Proper Prosthetic Care
Building good prosthetic requires a lot of hard work. Proper skin care and limb care is vital to your mobility and health. To avoid bacterial and fungal infections, trapped sweat, abrasions, discomfort and swelling, here are some tips on how to take care of your skin and extremity.
How to Take Care of Your Artificial Limb
- If you have a prosthetic which is replaced below the knee, never sleep or sit with a pillow under the knee. Otherwise, you’ll have a hard time straightening your knee.
- Avoid resting your knee over the handle piece of your crutches.

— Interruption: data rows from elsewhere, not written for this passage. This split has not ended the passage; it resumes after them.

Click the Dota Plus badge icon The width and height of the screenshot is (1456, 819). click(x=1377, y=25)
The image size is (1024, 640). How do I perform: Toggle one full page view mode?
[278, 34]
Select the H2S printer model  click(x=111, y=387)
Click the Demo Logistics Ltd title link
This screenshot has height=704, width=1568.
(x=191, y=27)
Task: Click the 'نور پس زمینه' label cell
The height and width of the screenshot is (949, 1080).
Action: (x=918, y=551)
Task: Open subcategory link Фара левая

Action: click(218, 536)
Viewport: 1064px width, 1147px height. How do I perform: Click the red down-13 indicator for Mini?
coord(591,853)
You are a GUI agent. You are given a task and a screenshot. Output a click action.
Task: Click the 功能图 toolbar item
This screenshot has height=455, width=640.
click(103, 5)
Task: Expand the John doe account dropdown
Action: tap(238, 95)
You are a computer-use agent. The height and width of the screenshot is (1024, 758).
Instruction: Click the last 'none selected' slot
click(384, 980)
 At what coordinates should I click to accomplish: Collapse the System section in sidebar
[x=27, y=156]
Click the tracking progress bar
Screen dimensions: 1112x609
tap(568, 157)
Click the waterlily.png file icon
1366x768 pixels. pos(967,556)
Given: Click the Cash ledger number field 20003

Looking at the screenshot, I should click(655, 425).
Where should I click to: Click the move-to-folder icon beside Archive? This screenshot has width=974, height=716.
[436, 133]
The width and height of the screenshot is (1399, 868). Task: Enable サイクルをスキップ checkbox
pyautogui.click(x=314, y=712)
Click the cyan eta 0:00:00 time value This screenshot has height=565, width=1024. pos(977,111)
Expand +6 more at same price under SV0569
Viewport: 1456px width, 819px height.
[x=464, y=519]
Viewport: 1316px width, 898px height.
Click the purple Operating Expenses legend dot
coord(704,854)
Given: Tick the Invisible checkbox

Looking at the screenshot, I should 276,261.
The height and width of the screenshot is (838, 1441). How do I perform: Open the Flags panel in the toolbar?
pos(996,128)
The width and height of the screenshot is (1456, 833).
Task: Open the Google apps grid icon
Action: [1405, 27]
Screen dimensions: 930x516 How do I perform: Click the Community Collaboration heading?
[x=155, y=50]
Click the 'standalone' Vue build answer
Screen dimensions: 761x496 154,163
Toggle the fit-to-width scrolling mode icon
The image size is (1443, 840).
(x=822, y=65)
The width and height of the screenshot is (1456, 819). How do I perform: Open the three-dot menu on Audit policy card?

- Try staying active by doing a lot of stretching exercises. This helps to straighten your knee and hip and increase your overall comfort.
- For an artificial limb that is placed above the knee, it is important not to sleep with it on.
- Your limb tends to swell in hot water as it dangles when you sit or stand in the shower. This will make it hard for you to put it on. That is why showering at night will help avoid swelling by elevating the limb.
- If you have an artificial limb fitted just above your knee, avoid sleeping with it on as much as possible. When the hip is resting on a pillow, this promotes hip flexion or inability to straighten the hip. The best way is to place a pillow between your legs. This will help lengthen the inner thigh muscle and shorten the outer thigh muscle so when you walk you can stand with your feet apart.
Skin Care Tips for Prosthetic Patients
- To avoid bacterial and fungal growth, it is important to wash your prosthetic with some detergent and water.
- Use softening creams if the skin is extremely dry and at risk of cracking.
- Do not use alcohol or unknown chemicals on the limb.
That serves as a short summary of the most common prosthetics being used by soldiers today to lead a normal life.